### Excerpted records ###

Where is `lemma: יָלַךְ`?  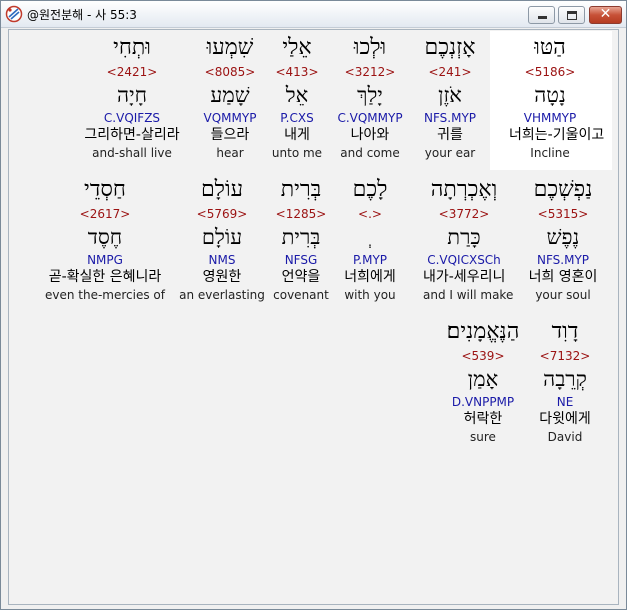 lemma: יָלַךְ is located at coordinates (370, 95).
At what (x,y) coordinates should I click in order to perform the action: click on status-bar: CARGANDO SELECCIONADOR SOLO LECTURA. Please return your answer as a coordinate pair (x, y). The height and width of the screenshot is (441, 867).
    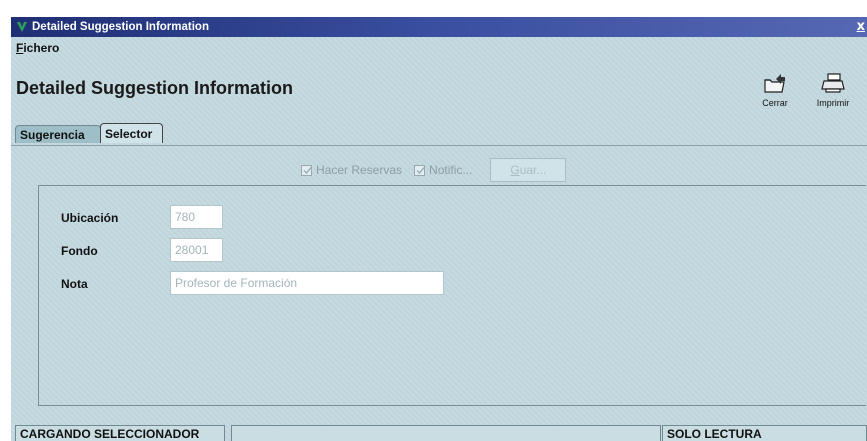
    Looking at the image, I should click on (439, 433).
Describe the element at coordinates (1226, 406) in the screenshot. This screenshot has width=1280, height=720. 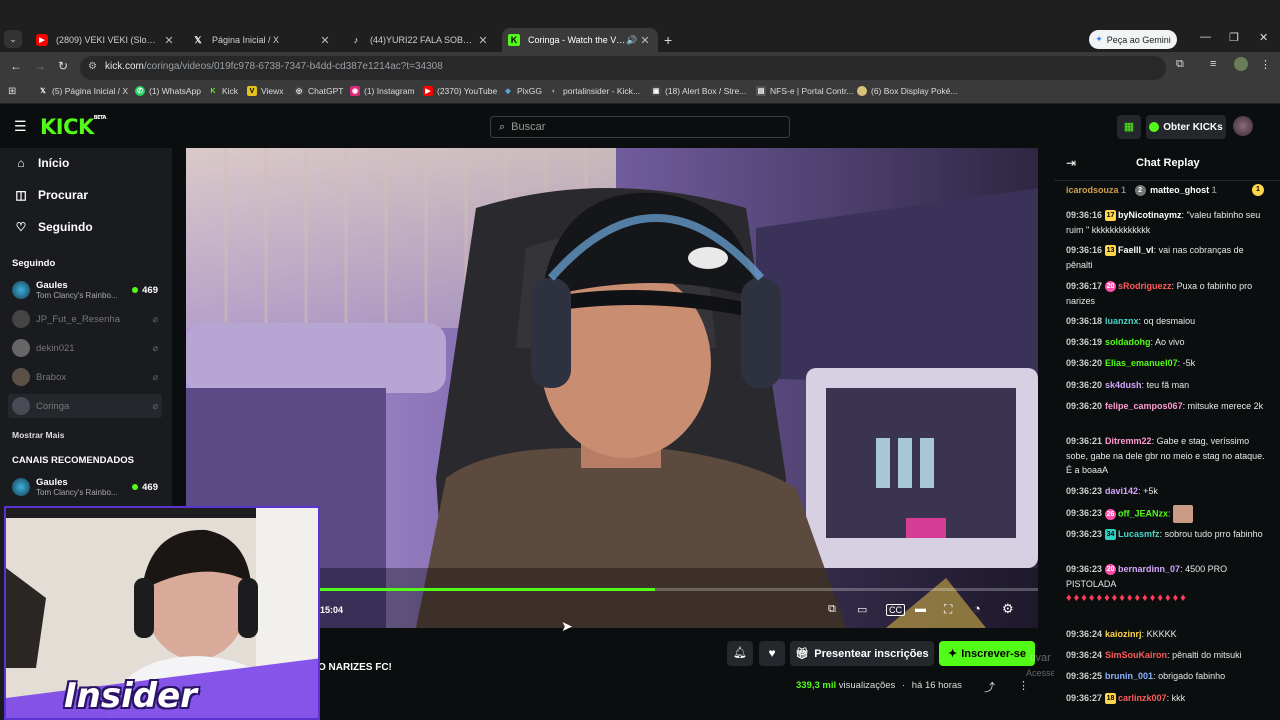
I see `chat-text: mitsuke merece 2k` at that location.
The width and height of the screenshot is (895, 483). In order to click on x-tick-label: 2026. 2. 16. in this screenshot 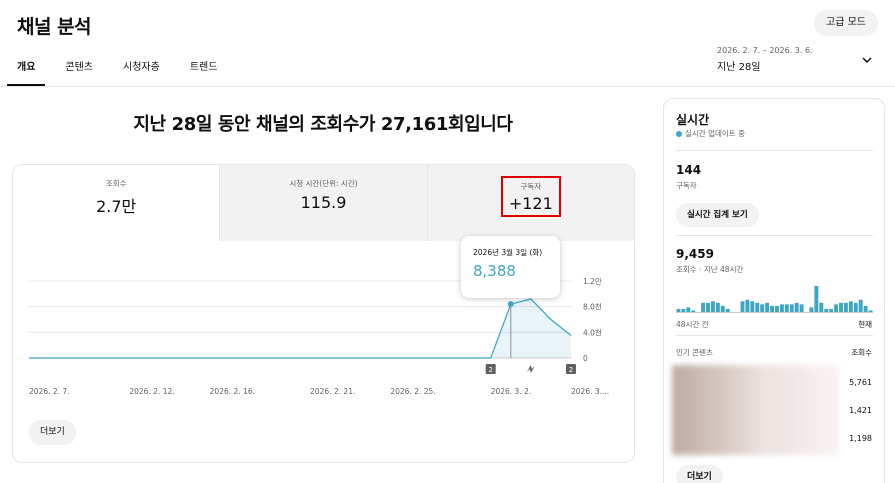, I will do `click(232, 392)`.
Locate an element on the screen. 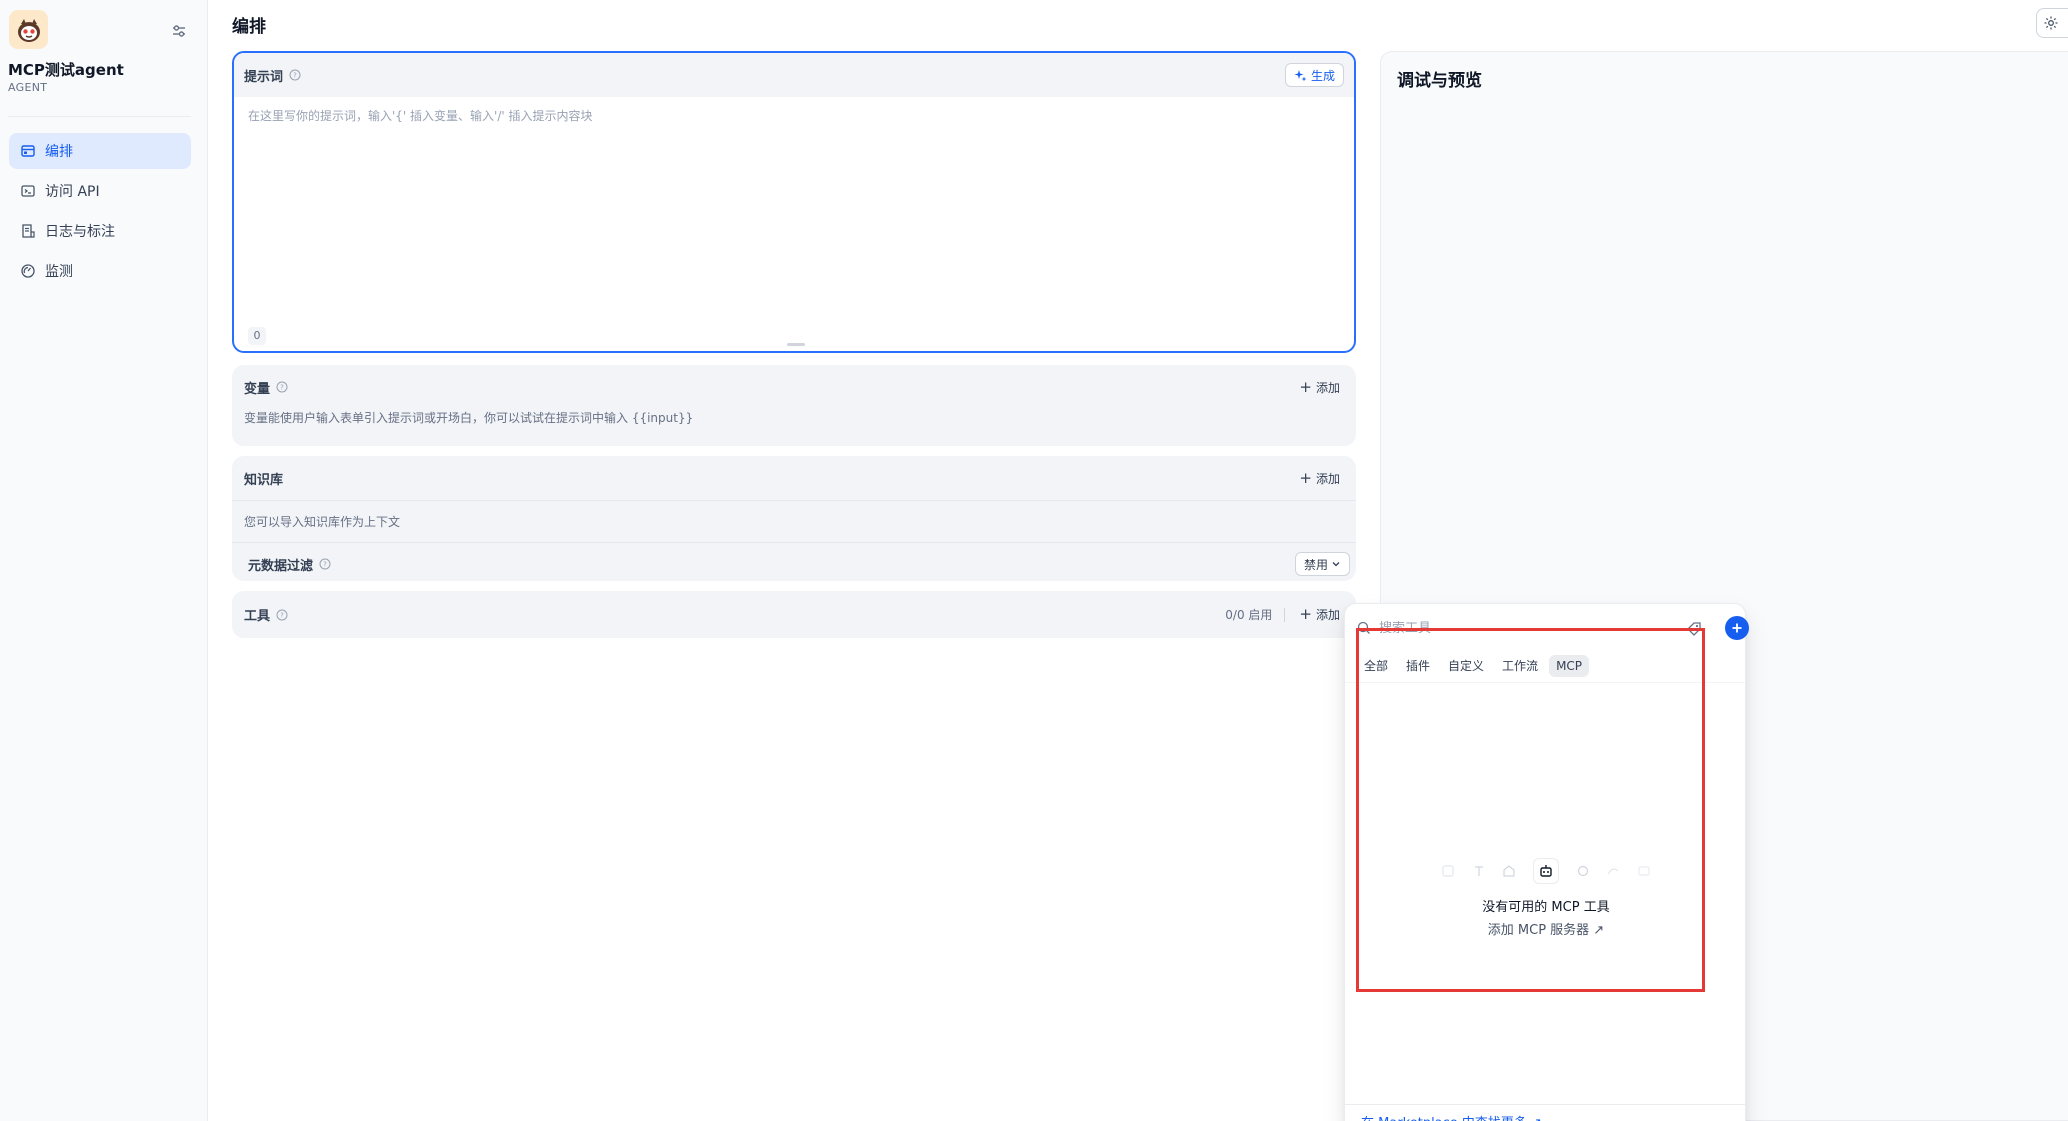  generate-label: 生成 is located at coordinates (1322, 76).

###

**Work instruction**
Copy out every line of the material above that contains the string "should". Case counts, so match uppercase and lowercase letters exactly.

**Answer**
At what (x,y) coordinates should I click in order to perform the action: click on status-bar: CARGANDO SELECCIONADOR SOLO LECTURA. Please return your answer as a coordinate pair (x, y). The height and width of the screenshot is (441, 867).
    Looking at the image, I should click on (439, 433).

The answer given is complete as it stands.